Friday, May 7, 2010

Tokyo Megacity

TOKYO —

Donald Richie, that great interlocutor of Japanese culture and elder statesman of the expat literary scene, has gone and made a coffee table book. “Tokyo Megacity” sees the writer team up with photographer Ben Simmons, his co-conspirator on 1987’s “Introducing Tokyo” (Kodansha International), to create a portrait of the capital circa 2009-10. This new volume is a more lavish affair than the duo’s previous book: at more than double the page count, its hardcover edition has the reassuring heft of a school atlas.

Richie is particularly well qualified for this sort of thing. Since first coming here in 1947, he’s spent nearly his entire life in the capital. “I consider myself living in Tokyo, not in Japan,” he told “Midnight Eye’s” Jasper Sharp in a 2008 interview, and his affection for the place — “that livable megalopolis” — is palpable.
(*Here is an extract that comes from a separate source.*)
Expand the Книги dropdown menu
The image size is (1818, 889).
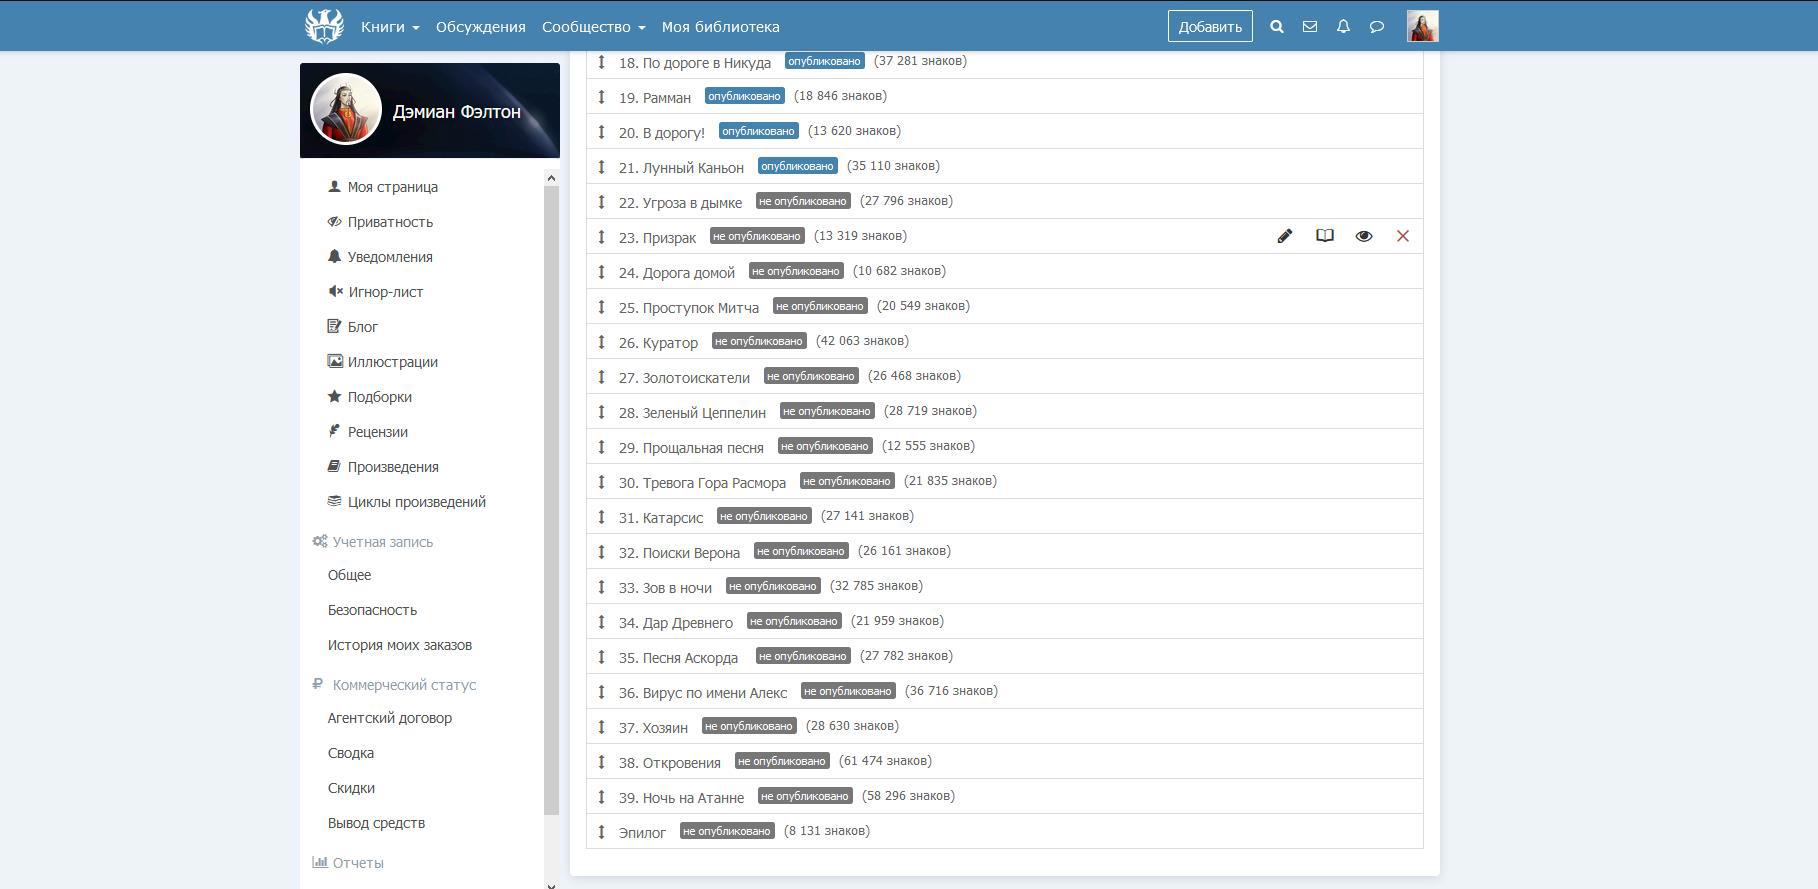pos(390,27)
“Tokyo Megacity” consists of an area-by-area romp around the city, with short essays accompanied by a few pages’ worth of photographs. Richie dusts off the concepts of Yamanote and Shitamachi — what historian Edward Seidensticker called the “high city” and “low city” — and adds to them one more, the “mid-city.” This he describes as “someplace between the relatively old and the brand new, a place where the two for a moment mingle, where low city energy meets high city enterprise, where money can be made.” It’s a curious distinction: Seidensticker himself came to prefer dividing Tokyo between the “old” north and “young” south, and while Richie’s category provides a convenient hook for Ginza, Roppongi, Odaiba and Shinagawa, he has to pad it out by including Hamarikyu and Rikugien — both exceedingly pretty gardens, sure, but hardly essential parts of the city’s fabric.
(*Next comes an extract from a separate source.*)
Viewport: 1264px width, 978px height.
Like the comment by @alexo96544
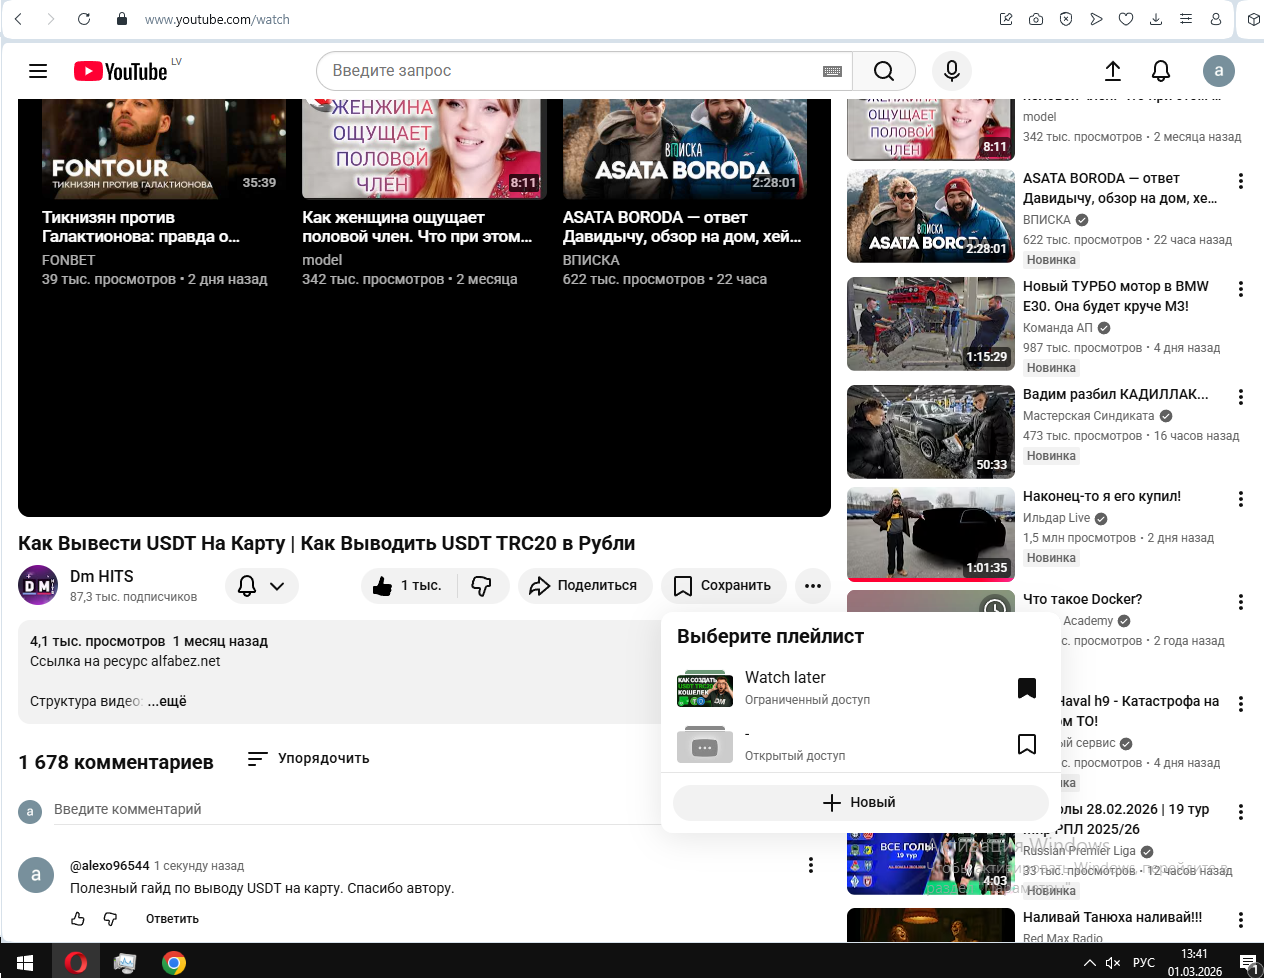[78, 918]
Simmons’ photography is, for the most part, more illustrative than artistic: attractive and technically assured, but lacking any distinctive signature. He’s got a good eye for shooting architecture, be it the monoliths of Roppongi, the elevated expressways of Odaiba, or reflections in Shinjuku’s Mode Gakuen Cocoon Tower. Some images are striking: a top-down shot of a cyclist running over red pavement; a child dashing across snow in an otherwise empty Yoyogi Park; a smoke- and salaryman-filled “motsuyaki” shop in Yurakucho that looks like it could have been snapped at any point in the last 30 years. As a document of the city at a specific point in its history, this book should retain some lasting value.

The same, alas, can’t be said of Richie’s contributions. An intelligent and unpatronizing writer, he probably assumes too much on the part of his readers. I’m not sure how a neophyte would handle a statement such as this, which appears on the second page of the foreword: “Tokyo is not, it is said, just a congerie of villages, in that such units are not mere remnants of older social structures. Rather, they are more like cells of the body, continuing as vital social units.”

Those familiar with the writer’s work might recall that he made an almost identical observation in “Introducing Tokyo.” This turns out to be a recurring problem. When I compared “Tokyo Megacity” to Richie’s rambling discourse-cum-travelogue “Tokyo” (1999; Reaktion Books), I was shocked at how much of it was rehashed, and in some cases lifted wholesale. In his 1999 account, Tokyoites are described as “industrious, wasteful, impatient, gregarious, lavish, enthusiastic, given to following the latest fads and always lamenting the past.” In 2010, they “have been observed [by whom, I wonder?] as industrious, wasteful, impatient, gregarious, lavish, enthusiastic, given to following the latest fads and to lamenting the past.”

Examples like this abound, creating the dispiriting sense of a talented writer who can’t be bothered even to go through the motions anymore.